Dalam konteks tersebut, langkah Gempita untuk mengajak pemuda terlibat dalam pembangunan sosial layak diapresiasi. Mereka menghadirkan berbagai program edukasi tentang keluarga, gizi, hingga isu stunting yang masih menjadi masalah besar. Data Kementerian Kesehatan pada tahun 2024 mencatat bahwa angka stunting nasional masih berada di sekitar 21%. Bagaimana mungkin Indonesia dapat mencapai status negara maju jika generasi penerusnya tidak tumbuh sehat dan cerdas? Upaya Gempita menunjukkan bahwa patriotisme bukan hanya soal simbol, tetapi menyentuh persoalan mendasar masyarakat.
Selain itu, Gempita juga mendorong pemuda kembali melihat potensi strategis bangsa seperti ketahanan pangan dan pertanian modern. Sektor ini sering dianggap “kurang keren” bagi sebagian anak muda yang lebih memilih dunia digital atau gaya hidup kota. Padahal, Indonesia memiliki sumber daya alam yang luar biasa. Jika pemuda mau bergelut di sektor ini dengan inovasi dan teknologi, saya percaya kesejahteraan rakyat dapat meningkat signifikan. Di sini, semangat Gempita terasa relevan dan futuristik.
Namun demikian, saya tetap memandang gerakan seperti Gempita tidak lepas dari kritik. Pertama, risiko politisasi sangat mungkin terjadi. Pemuda kerap menjadi sasaran empuk bagi kepentingan politik tertentu. Jika tidak berhati-hati, gerakan ini bisa berubah menjadi alat kekuasaan, bukan wadah perjuangan pemuda. Pemuda harus tetap menjadi kekuatan moral bangsa, bukan sekadar “komoditas elektoral”. Kedua, konsistensi gerakan perlu diperhatikan. Banyak organisasi pemuda muncul besar pada awalnya, tetapi perlahan menghilang setelah momentum tertentu. Gempita harus membuktikan bahwa mereka bukan hanya fenomena sesaat.
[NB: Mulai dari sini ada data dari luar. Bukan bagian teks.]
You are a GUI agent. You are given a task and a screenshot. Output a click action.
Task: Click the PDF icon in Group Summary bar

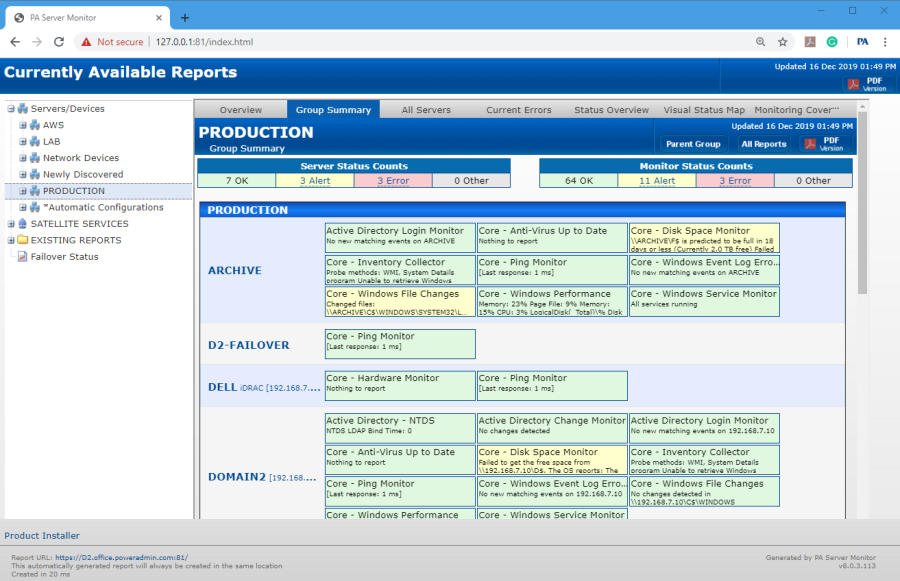point(811,143)
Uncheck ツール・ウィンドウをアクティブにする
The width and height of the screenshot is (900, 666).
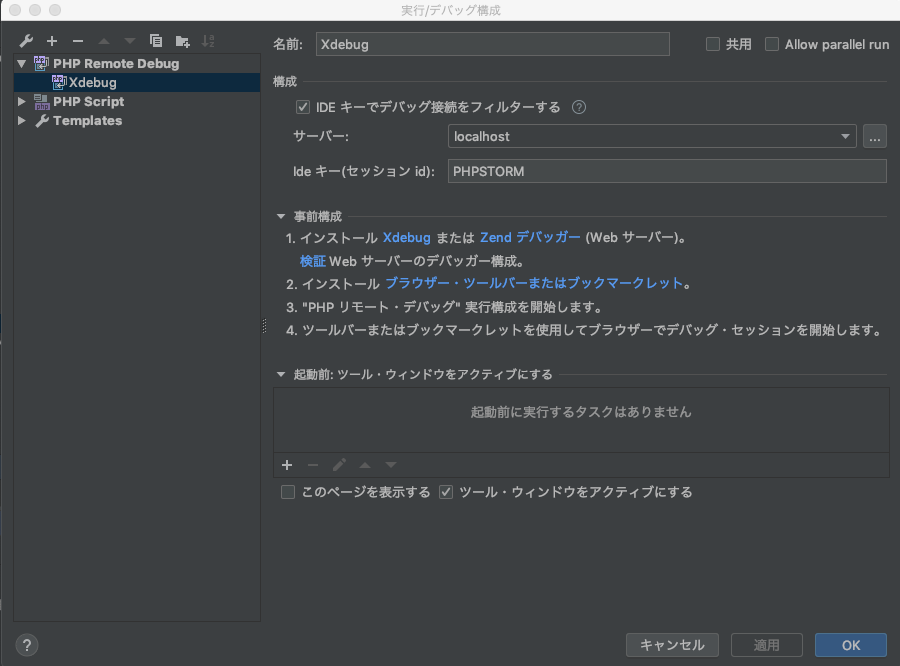[445, 492]
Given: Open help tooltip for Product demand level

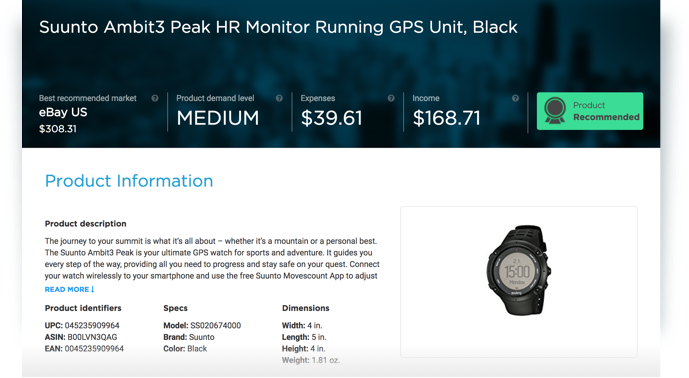Looking at the screenshot, I should click(x=279, y=98).
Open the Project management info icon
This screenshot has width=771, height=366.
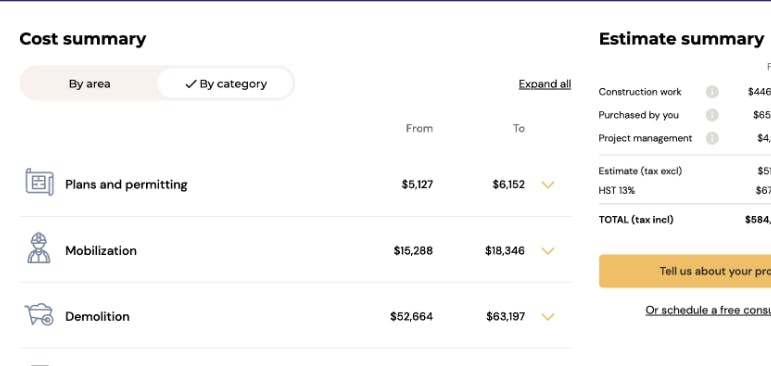(x=712, y=138)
Meski tantangannya tidak sedikit, peluang juga sangat besar. Era digital memungkinkan gerakan pemuda berkembang lebih cepat dan inklusif. Kita bisa melihat bagaimana gerakan solidaritas nasional seperti #PrayForCianjur pada 2022 lalu menyatukan jutaan orang dalam aksi kemanusiaan. Artinya, teknologi bisa menjadi alat untuk memperkuat rasa persatuan dan kepedulian sosial. Seperti yang pernah dikatakan Presiden Soekarno, “Bangsa yang besar adalah bangsa yang menghargai persatuan dalam perbedaan.” Generasi muda memiliki kesempatan untuk menerjemahkan pesan ini ke dalam dunia digital, di mana batas geografis tidak lagi menjadi hambatan.
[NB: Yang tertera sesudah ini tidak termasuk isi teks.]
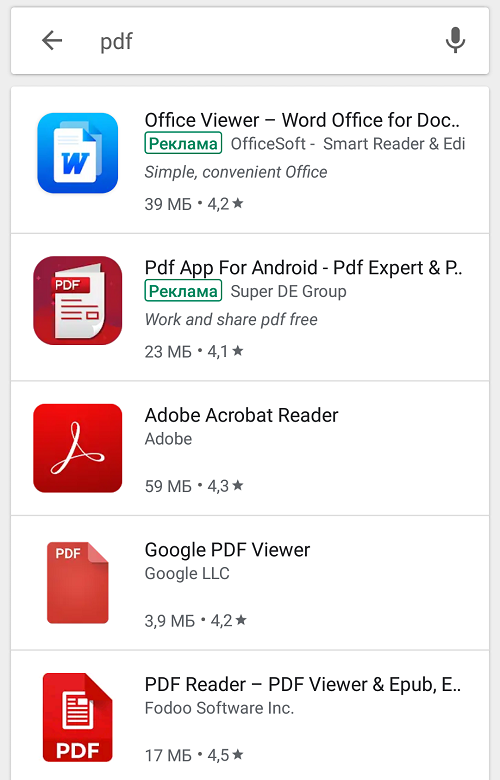Click the Fodoo Software Inc. developer name
The image size is (500, 780).
219,708
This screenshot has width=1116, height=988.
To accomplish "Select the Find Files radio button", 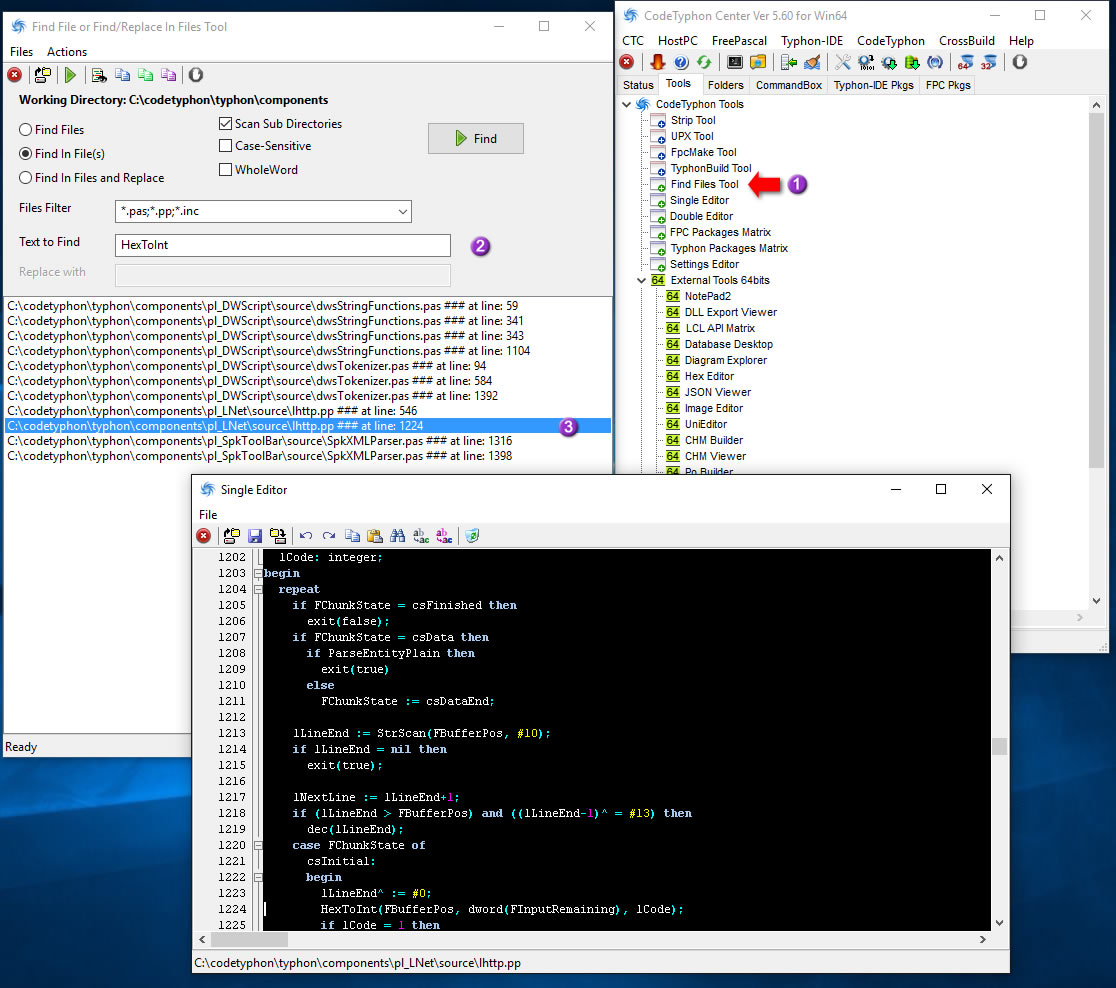I will [26, 130].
Saya pribadi memiliki harapan yang besar terhadap peran pemuda dalam mewujudkan Indonesia Emas 2045. Namun harapan itu tidak akan berarti apa-apa jika pemuda terus terjebak dalam sikap masa bodoh atau visi jangka pendek. Bung Hatta pernah mengingatkan bahwa “Persatuan tidak akan tumbuh tanpa keadilan dan saling menghormati.” Nilai itu harus tertanam dalam perilaku pemuda hari ini baik di dunia nyata maupun dunia maya. Pemuda harus berani mengkritik, tetapi juga mampu berkontribusi. Tidak ada perubahan yang lahir dari hanya mengeluh dan menyalahkan pihak lain.
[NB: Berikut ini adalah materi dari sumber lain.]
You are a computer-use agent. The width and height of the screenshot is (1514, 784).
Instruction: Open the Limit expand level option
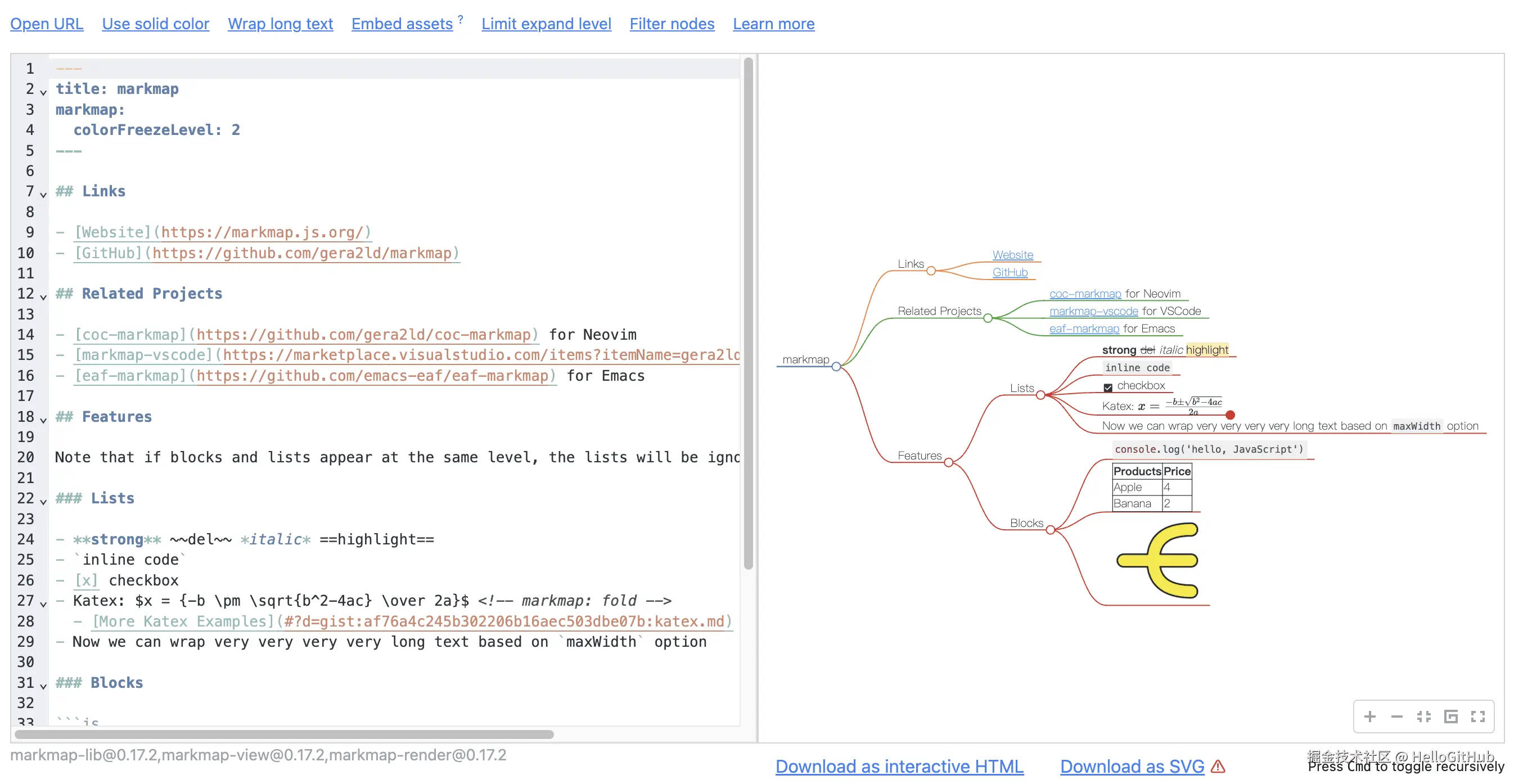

Saya membayangkan Gempita sebagai simbol gerakan pemuda yang peduli, cerdas, dan berintegritas. Namun di balik nama organisasi itu, makna yang lebih dalam adalah semangat generasi. Indonesia tidak akan otomatis menjadi negara maju hanya karena kalender bergerak menuju 2045. Semua itu membutuhkan kerja keras, inovasi, dan kolaborasi. Pemuda harus berdiri paling depan dalam perjuangan ini menciptakan lapangan kerja, mendorong pemerataan pendidikan, menjaga identitas bangsa, hingga memanfaatkan teknologi untuk kemajuan sosial.
Saya percaya bahwa masa depan bukan sesuatu yang ditunggu, melainkan sesuatu yang dibangun. Indonesia Emas 2045 bukan hadiah, tapi hasil dari keberanian pemuda hari ini. Jika Gempita mampu menjaga independensi, memperkuat inovasi, dan mengakar hingga ke masyarakat kecil, maka gerakan ini akan menjadi salah satu tonggak penting sejarah Indonesia modern. Kita, para pemuda, tidak boleh ragu untuk mengambil bagian. Karena sesungguhnya, 2045 adalah milik kita dan kita adalah arsitek masa depan bangsa.